Task instructions - The lines to repeat are those below from the one containing "You are a GUI" down to the one containing "Task: Click the", both included; reproduce them exactly and nothing else.

Task input -
....

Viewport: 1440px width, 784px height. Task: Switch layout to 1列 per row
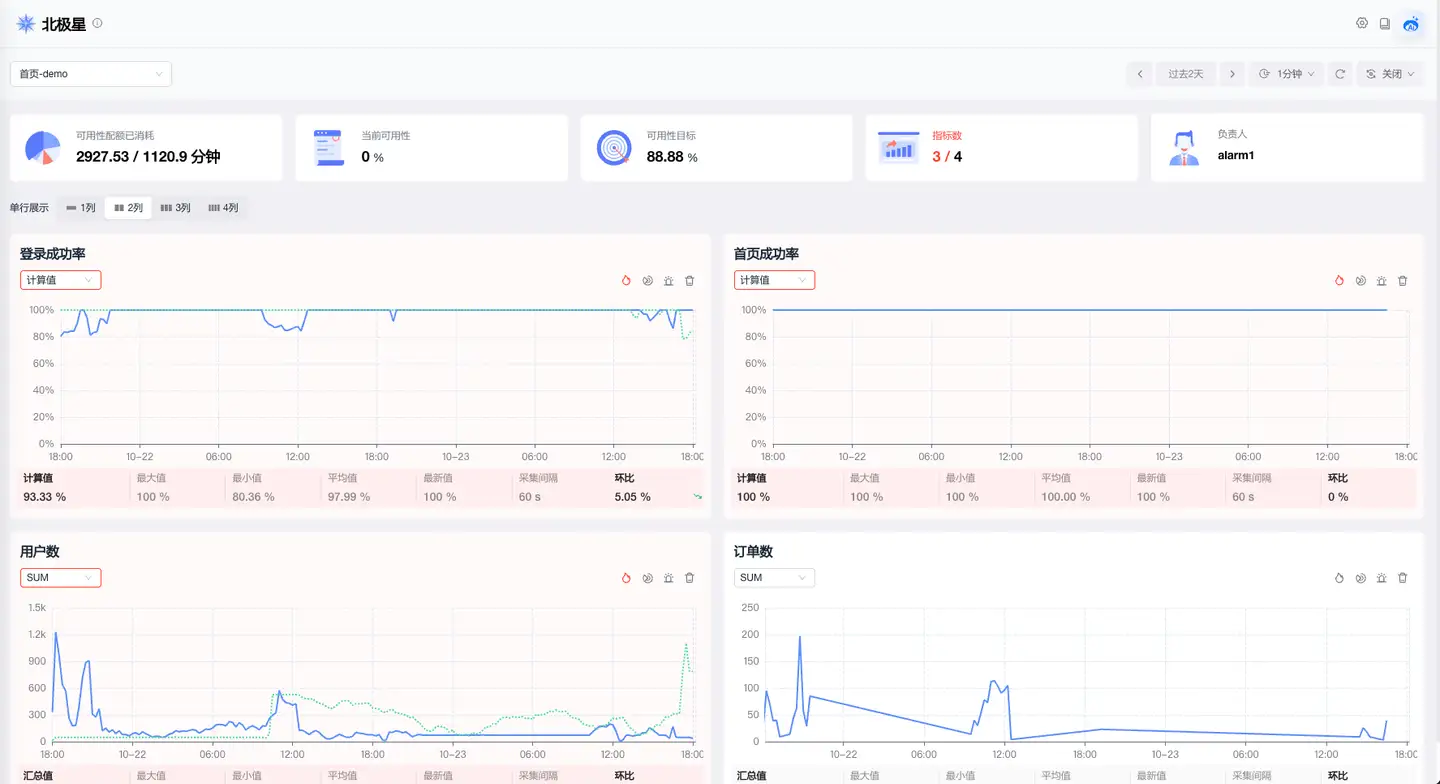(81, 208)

....

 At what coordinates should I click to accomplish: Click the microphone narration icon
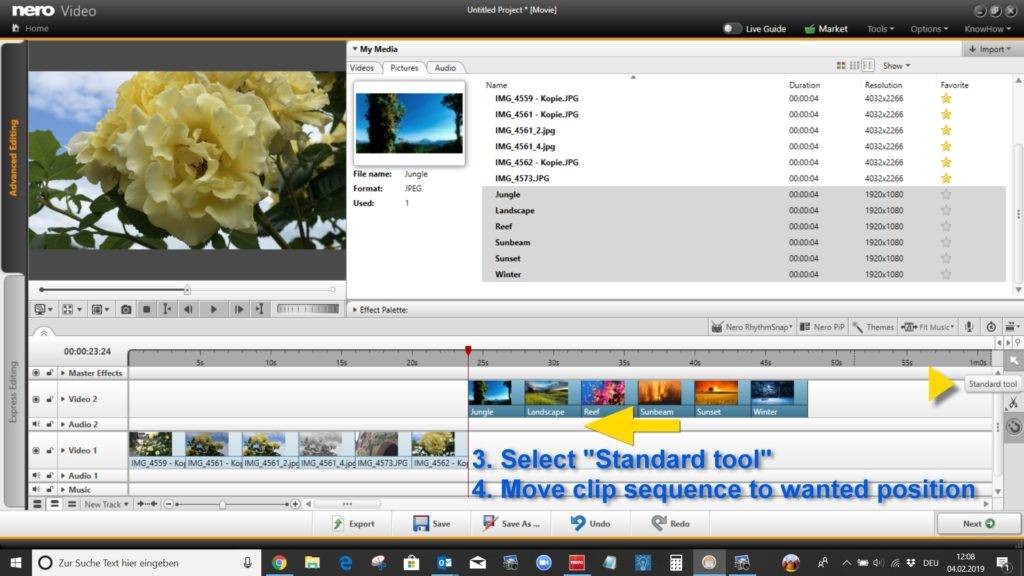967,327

....

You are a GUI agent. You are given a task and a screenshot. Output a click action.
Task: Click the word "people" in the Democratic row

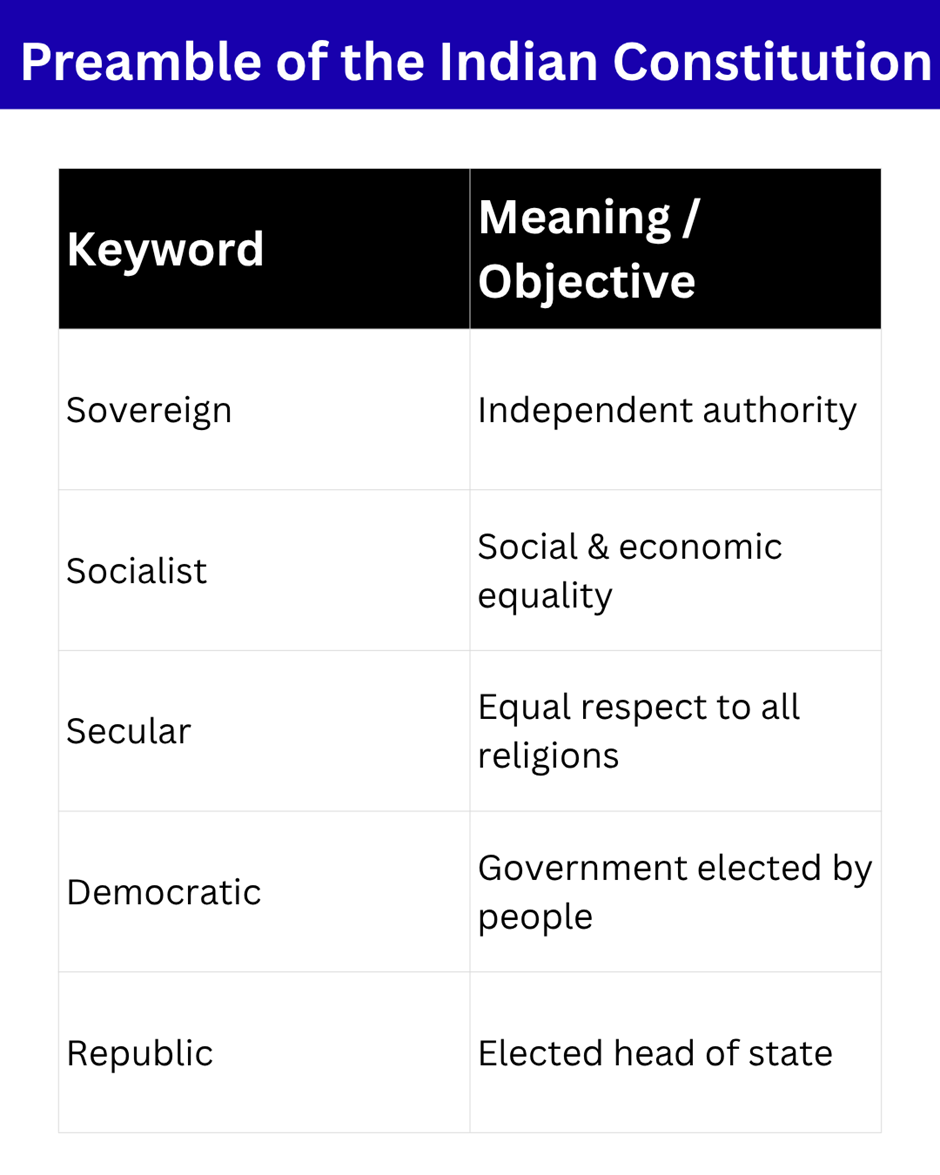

....

Solved exercise -
You are a GUI agent. You are given a task and a screenshot. Output a click action.
Task: Click the word "people" in the Democratic row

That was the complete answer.